My love of this creamy, cloudy confection goes way back. One beautiful, afternoon, when I was a kindergartener, my brothers approached me and asked if I would to marry our next-door neighbor, Greg Hannig. Most certainly not! However, after several hours of negotiations on that seemingly, long, Saturday afternoon, they finally discovered the weakness of my five-year-old-heart. Seven, large marshmallows later, the fall nuptials were finally allowed to proceed. You may be thinking that seven, large marshmallows is hardly a comparable sum for a young lady's heart, but at the time, I remember feeling positive that I got the better end of the deal. I also remember watching "Ghostbusters" as a young child and wishing desperately that I could have been a resident of NYC during the demise of the Stay-Puffed Marshmallow man. Oh to have been a kid on the streets during that cornucopia of goodness!

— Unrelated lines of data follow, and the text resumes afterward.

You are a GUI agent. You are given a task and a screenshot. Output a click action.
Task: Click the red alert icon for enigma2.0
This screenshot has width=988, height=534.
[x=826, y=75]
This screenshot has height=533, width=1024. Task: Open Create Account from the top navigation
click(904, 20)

Since those younger years, my mania has only increased. The advent of the PEEP was a heralded moment in my life. Not only were these lovely creatures MADE of marshmallow, additionally, the had been completely encrusted with bright, colored sugar! To the young, sweet-obsessed mind, there could be nothing greater! To this day, I still get giddy when I walk into any store front and see a new flat of rainbow-colored confections brought out at the beginning of each holiday.

Now a word about Peeps and marshmallows in general. To partake of a fresh marshmallow is something wonderful. However, to partake of a marshmallow or Peep, or even a jar of marshmallow creme that has been carefully and thoughtfully aged is an experience bordering on Nirvana. Like any great wine, a great marshmallow must pass through the rigors of a carefully crafted aging process. The packaging of all peeps should be pierced and left to age for 3-7 days (depending on your climate). A bag of marshmallows may take double or triple that time, but an opened bag of marshmallows, left to oxidize to create that chewy, delicious shell is the ticket good times, anytime. However, I must insert a word of caution! Over-aging of any marshmallow product will result in a product that will just turn to ash-or more appropriately--rock, in your mouth. For further aging advice, write in.

Now, lets talk about the divinity that comes when marshmallow is paired with another ingredient. Marshmallows and chocolate. Need I say more? One of the greatest marriages of two culinary ingredients has to be that of chocolate and marshmallow. Any holiday, outing or experience can only be enhanced by a chocolate covered marshmallow. Want to know what to get your sweetheart for Christmas? Chocolate covered marshmallow Santas. What to buy for Valentines day? Chocolate covered marshmallow hearts. Halloween? Chocolate covered marshmallow pumpkins. You get my point. Any protestation of love can only be enhanced with the gift of chocolate-covered-marshmallow anything. It is the gift that keeps on giving.

And speaking of gifts, here's one for all of you who are reading this and salivating at this very moment. If you ever find yourself in Europe and within a 20 mile radius of any Pierre Marcolini chocolatier, you must go! As you approach this throne of decadent, chocolate idolatry, you will only need this one, key word to gain access to the veritable Olympus of marshmallowy, chocolate goodness. And this is my gift. "Guimauve". The french word for marshmallow. This two-syllable utterance will unlock the succulent gates of cocoa laced, marshmallowy paradise that you have only been able to conjure up in your dreams. Guard it well. This knowledge you now posses is no mere trinket!

For all of us who are well away from Paris or Brussels for now, (and I shed a tear for all of us!) I invite you to pop open a bag--be they Campfire, Kraft of what have you--and celebrate with me. On cocoa, covered with chocolate, or aged to perfection, let us all raise a glass, or a handful and pay tribute to this sweet alchemy of perfection: the marshmallow.

1 comment:

  1. Try a jumbo marshmallow dipped in Nutella. Now there is NIRVANA! We always do Nutella Smore's - and during the college years when we had no money, we would warm a few jumbo's on a plate with some chocolate chips shoved inside said jumbo, and voila! melted bliss. love ya and love your post on the wonder of the marshmallow. next up, Bischoff spread!